In [1]:
import numpy as np 
import pandas as pd 
from pathlib import Path

from sklearn.svm import LinearSVC

# Data

source: https://github.com/NLeSC/spudisc-emotion-classification

Preprocessed versions of the data, split for training and testing a classifier, can be found in the files train.txt and test.txt. These contain one sentence per line with labels at the end of each line. A single space separates the labels from the text. Multiple labels are separated by underscores.

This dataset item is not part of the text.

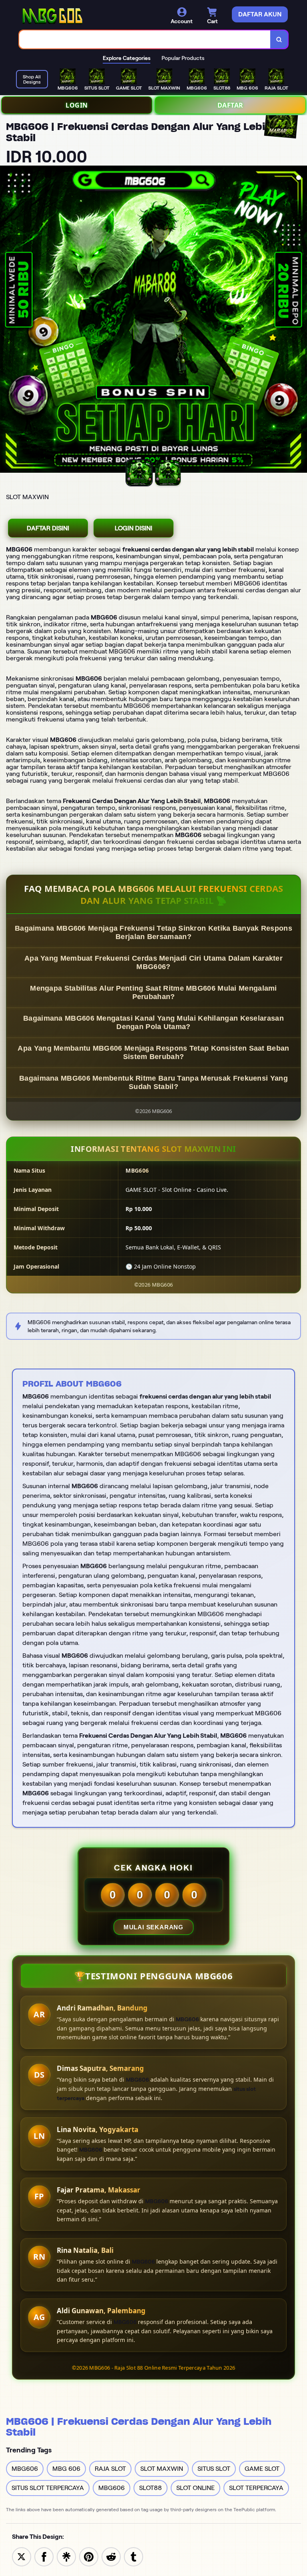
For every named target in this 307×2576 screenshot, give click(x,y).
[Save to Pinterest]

Where a sentence received no label, the string None appears. (No label means no emotions assigned by the annotator; all sentences have been annotated.)

ToDo: 
- cite and description of data
- how to load data correctly ? (not specifyed in paper or on github)

In [2]:
DATA_FILES = Path('data')
TEST_DATA = DATA_FILES / 'test.txt'
TRAIN_DATA = DATA_FILES / 'train.txt'

def load_data(file_path):
    X = []
    y = []
    with open(file_path, 'r') as file:
        lines = file.readlines()
    for line in lines:
        sentence = ' '.join(line.split()[0:-1])
        X.append(sentence)
        labels = line.split()[-1].split('_')
        y.append(labels)
    return X, y
        
X_train, y_train = load_data(TRAIN_DATA)
X_test, y_test = load_data(TEST_DATA)

In [3]:
print(len(X_train))
print(len(y_train))
print(len(X_test))
print(len(y_test))

503
503
126
126


# Features

Both algorithms use standard bag-of-words features with stop word removal and optional tf–idf weighting.

## BOW and Tf-idf

described at: https://medium.com/betacom/bow-tf-idf-in-python-for-unsupervised-learning-task-88f3b63ccd6d

scikit BOW: https://scikit-learn.org/stable/modules/generated/sklearn.feature_extraction.text.CountVectorizer.html#sklearn.feature_extraction.text.CountVectorizer

scit tfid: https://scikit-learn.org/stable/modules/generated/sklearn.feature_extraction.text.TfidfTransformer.html#sklearn.feature_extraction.text.TfidfTransformer

## Stop word removal

described at: https://aisb.org.uk/wp-content/uploads/2019/12/Final-vol-02.pdf#page=59

ToDo: 
- the data is in a "raw" format and needs to be converted into BOW features



In [4]:
from sklearn.feature_extraction.text import CountVectorizer
from sklearn.feature_extraction.text import TfidfTransformer
from sklearn.pipeline import Pipeline

# Algorithms

## One-vs-Rest

Reduction to Binary classifyers

implementation of liblinear in sklearn is used which can be found in: https://scikit-learn.org/stable/modules/generated/
sklearn.svm.LinearSVC.html#sklearn.svm.LinearSVC

wrapper: https://scikit-learn.org/stable/modules/generated/sklearn.multiclass.OneVsRestClassifier.html#sklearn.multiclass.OneVsRestClassifier

description at: https://scikit-learn.org/stable/modules/svm.html (chapter 1.4.1.1.)

## RAKEL

implementation found in: http://scikit.ml/api/skmultilearn.ensemble.rakeld.html

## ToDo:
- use tf–idf weighting with logarithmic tf
- automatic oversampling
- use fixed regularization parameter C = 1 for all SVMs

Difficultys:
- not clear if L1 or L2 penalty (use L2 as it is default)

In [1]:
from sklearn.svm import LinearSVC
from skmultilearn.ensemble import RakelD
from sklearn.preprocessing import MultiLabelBinarizer
from bow_1 import BOW
from sklearn.model_selection import train_test_split
import sklearn.metrics as metrics

In [2]:
# load BOW features
bow_default = BOW()
X_train, X_test, y_train, y_test = bow_default.create()

In [3]:
# create RAKEL classifier
classifier = RakelD(
    base_classifier=LinearSVC(C=1),
    base_classifier_require_dense=[True, True],
    labelset_size=3
)

In [4]:
# test classifier
classifier.fit(X_train, y_train)
prediction = classifier.predict(X_test)

In [5]:
# look at some scores (from skmultilearn example)
metrics.hamming_loss(y_test, prediction)

0.1746031746031746

In [6]:
metrics.accuracy_score(y_test, prediction)

0.2857142857142857